Like ITV’S recent Diana, Our Mother: Her Life and Legacy, at the heart of this film were interviews given by Princes William and Harry recalling the trauma of their mother’s death and how they coped with it at the age of 15 and 12, respective­ly. Again, no one could be in any doubt as to the bitterness they felt regarding the press’s hounding of their mother. Or the pain of having to grieve in the public spotlight.

But the scope of Diana, 7 Days was wider, hanging on a loose day-by-day structure, an analysis of why the princess was so globally popular, and how the unparallel­ed public response to her death left the Royal family, the government of the day, and the British media scrambling to catch up with the mood of the country.

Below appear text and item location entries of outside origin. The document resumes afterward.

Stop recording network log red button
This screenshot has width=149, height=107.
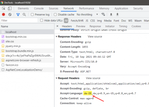click(x=3, y=14)
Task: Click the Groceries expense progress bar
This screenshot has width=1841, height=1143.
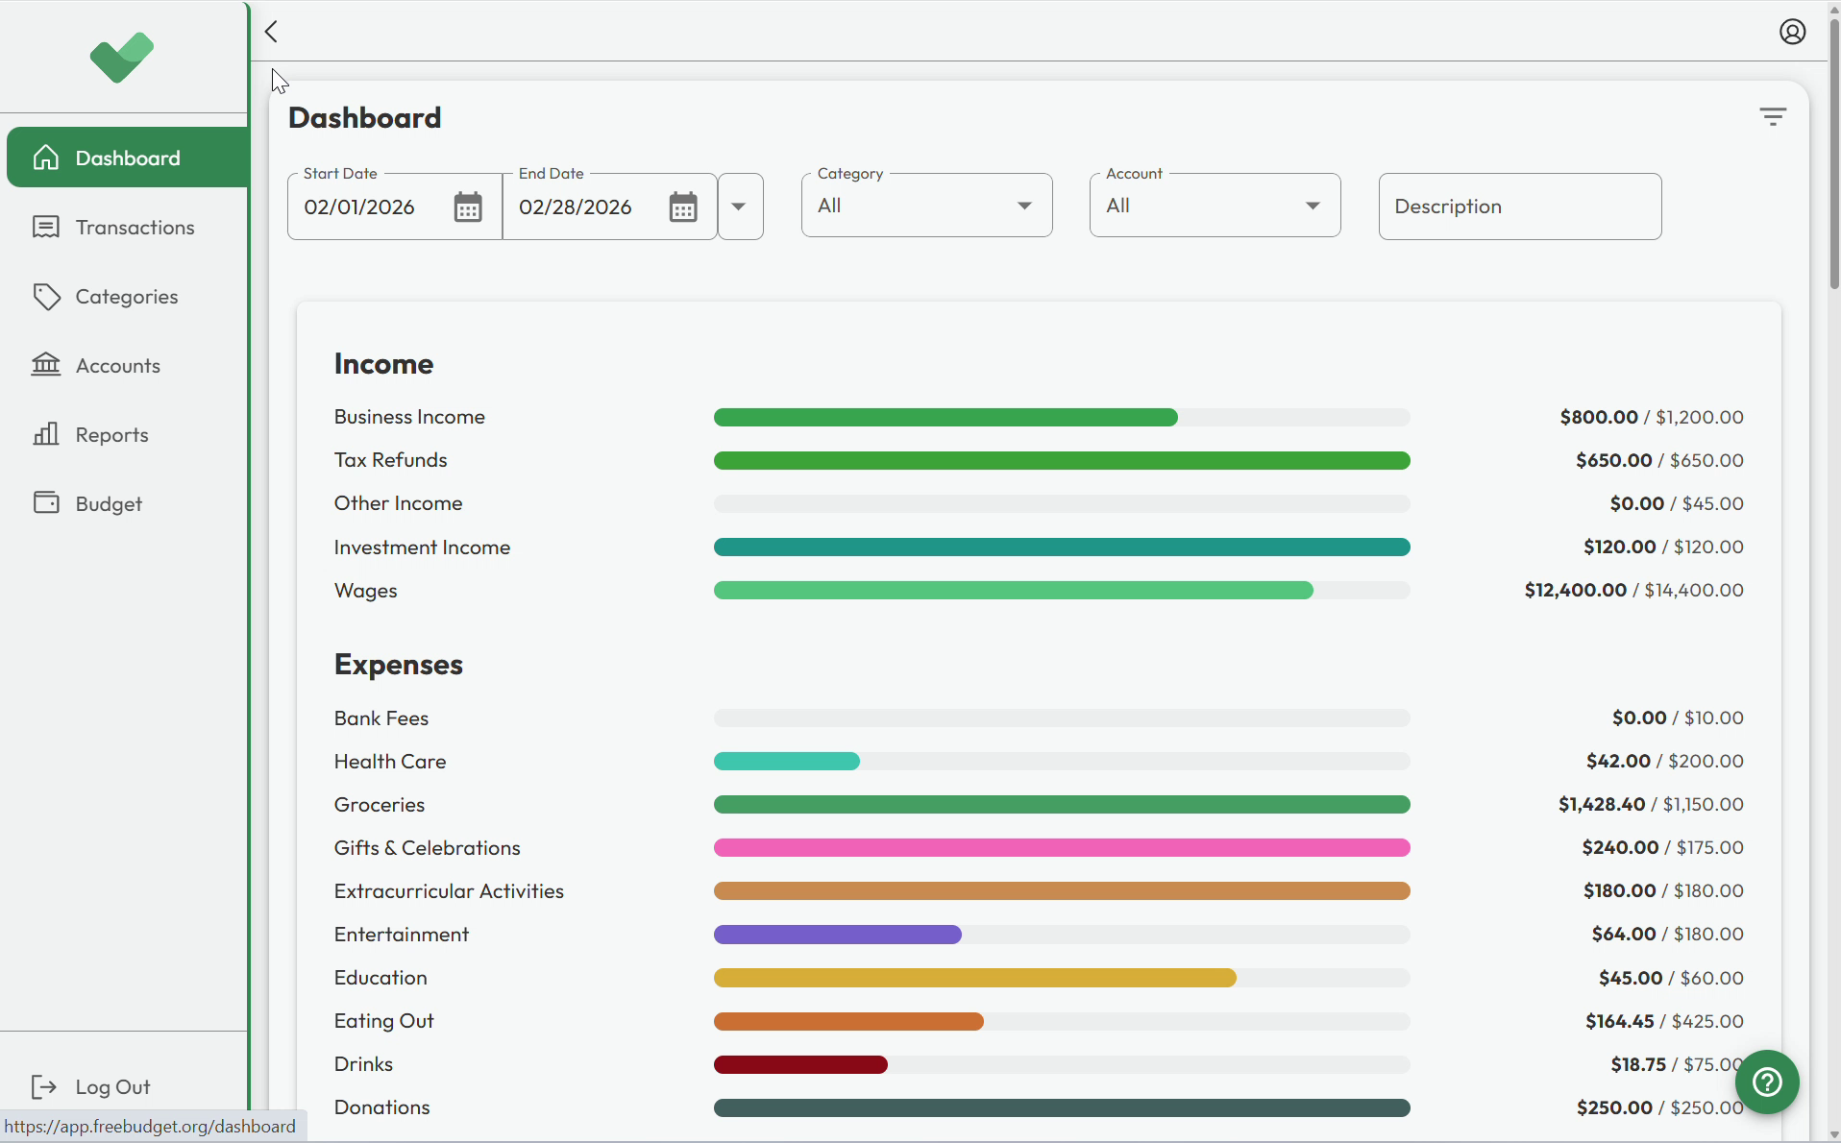Action: click(x=1061, y=804)
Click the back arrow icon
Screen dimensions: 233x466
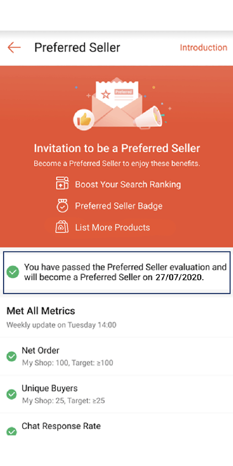coord(14,47)
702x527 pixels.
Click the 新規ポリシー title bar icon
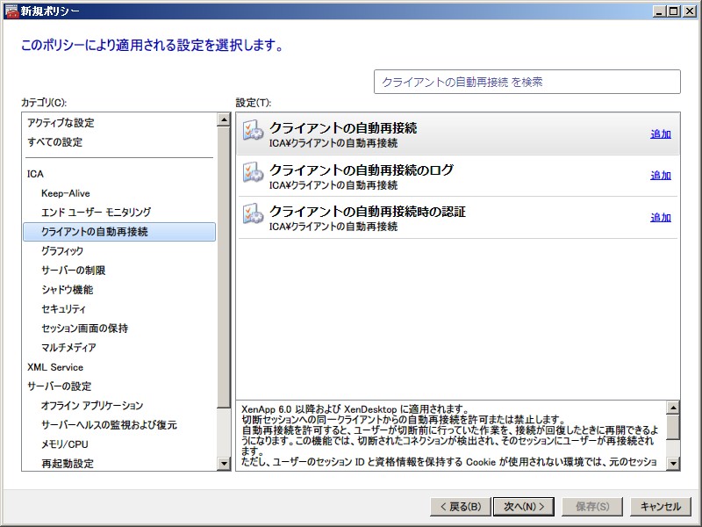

This was the main focus of Harry Singer’s documentar­y. So much so, in parts that it felt slightly like a rehash of Peter Morgan’s hit film The Queen, with Tony Blair and Alastair Campbell on hand to remind us how the monarchy’s response had been so carefully media-managed. But, again, it was the extraordin­ary riptide of public emotion, and its transforma­tive effect that sang out loudest. As when Diana’s sister, Lady Sarah Mccorquoda­le, recalled how her family’s hopes for a small private funeral were instantly reconsider­ed on seeing so many mourners packing the A40 when the princess’s body was brought back from Paris.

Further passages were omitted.